Skip to content

The Extractor

PipePipe never talks to YouTube, BiliBili or SoundCloud directly. Service access lives in the extractor, a standalone Java library the app depends on. You give it a link or a search query; it returns structured model objects: a video with its streams, a channel with its tabs, a playlist, a page of results, a comment thread. No HTML parsing or service API calls happen in the app.

Extractor overview

It started as a fork of NewPipe's extractor, and the package path (org.schabi.newpipe.extractor) still shows it. That is worth stating once and then setting aside: the two codebases have diverged heavily. Services, abstractions, parsing, and behavior differ enough that NewPipe's documentation, issues, and patches rarely map cleanly onto PipePipe. Treat this as its own codebase, not a NewPipe mirror.

The module is self-contained. It builds and tests on its own, without the Android app around it, against a small Downloader abstraction the host supplies.

Services covered today: YouTube, BiliBili, NicoNico, SoundCloud, Bandcamp, PeerTube, and media.ccc.de. Each is a separate implementation of one shared set of interfaces. That is the design: the rest of the code is written against the abstractions, never against a specific site. "Get the streams of this video" is the same call whether the backend is YouTube or SoundCloud; the per-service mess stays behind the interface.
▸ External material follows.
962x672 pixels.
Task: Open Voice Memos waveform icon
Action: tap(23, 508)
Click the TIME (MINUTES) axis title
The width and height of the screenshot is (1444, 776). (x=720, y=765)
That uniformity is also why the extractor is the fragile layer. The interfaces are stable; the sites behind them are not. A service can change its layout or API overnight and break extraction for that one service while the others keep working. Most of the work here is keeping each service in step with a site that never agreed to be parsed, and YouTube is the loudest example.

What this section covers

A developer-level tour of how the extractor is built, for contributors reading the code.

  • Architecture: the StreamingService entry point and the family of extractors hanging off it.
  • Extraction flow: what happens from a URL to a finished StreamInfo.
  • Streams and delivery: how media is described once extraction is done, the streams, formats, and DeliveryMethods the player consumes. This is also where it connects to SABR.